Frieden

Veröffentlicht: 15. Dezember 2016 in Allgemein

Es gibt einen berühmten Spruch im Buddhismus
wie folgt:

„Triffst du Buddha unterwegs, so töte ihn’“.

Unter anderem deutet der auf ein unangemessenes Anhaften an jemanden — tot oder lebend — hin, der einst eine inspirierende Kraft war — es spielt hier keine Rolle, ob Buddha, Jesus, Mohammed, Einstein oder Opa, Oma, Vater, Mutter, —

der jetzt aber ein Hindernis für unabhängiges und freies Denken geworden ist.

 

Warum sollte man sich Gedanken machen über (ihre) Themen (insbesondere irgendein –ismus) wenn man ihnen gesagt hat, was und wie über diese zu denken ist und sie überhaupt nicht mehr anders denken können.
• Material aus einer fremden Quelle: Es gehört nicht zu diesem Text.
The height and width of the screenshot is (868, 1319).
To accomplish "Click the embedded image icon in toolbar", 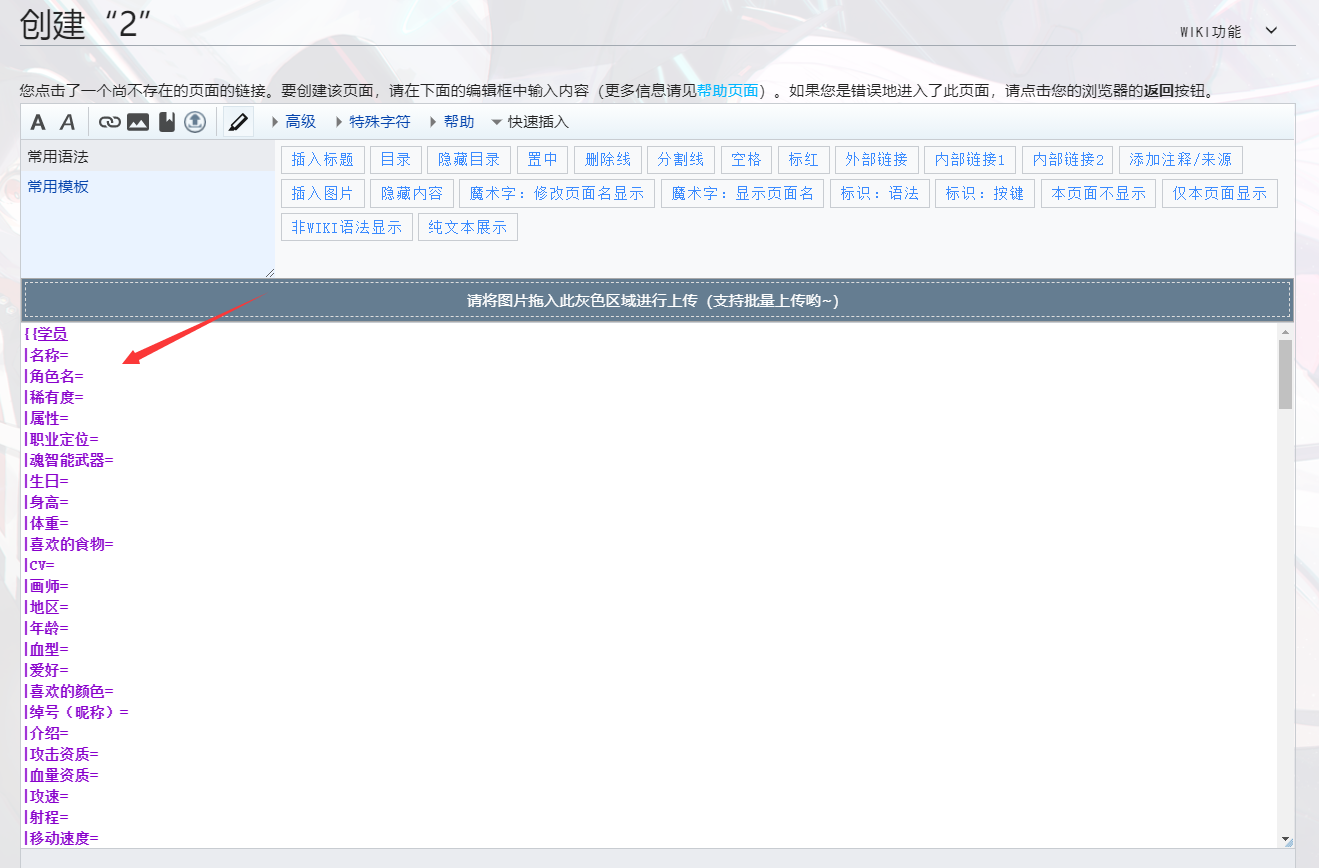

Das verstärkt unvermeidlich die konditionierenden und kultischen Tendenzen, die in allen Gemeinschaften latent sind.

Sobald eine derartige Gruppe ihre eigene „Universität“ beginnt, stehen die Chancen hoch, dass sie eine religiöse Schule wird, in der ihren Studenten Konzepte beigebracht werden (nach denen sie Zertifikate – Mitgliedschat) erhalten).

Im übrigen, ob nun „alles relativ ist“ oder nicht, spielt keine Rolle.

Die Tatsache, dass keine Theorie absolut wahr ist, ist keine Feststellung über Tatsachen sondern über Theorien ist.

Keine Theorie ist wahr für jedermann in jeder Kultur.

 

Deshalb sollten wir bescheiden sein in unseren Theorien, gut dessen gewahr sein, wie sehr wir durch unsere Kulturen und Vorlieben geformt sind.

Und schon garnicht als Wahrheit in den Himmel heben und den Himmel dafür besetzen wollen.

Nebenbei bemerkt:

Micht nur sämtliche Bibliotheken ächzen unter den ehrwürdigen Bänden, die randvoll mit Fußnoten von der gelehrtesten Art sind. Das lässt sie allerdings ,so klug wie zuvor‘ zurück. (siehe oben).

Probieren sie es mal damit:

Jeder Satz muss verdient werden – ein großartiges Motto.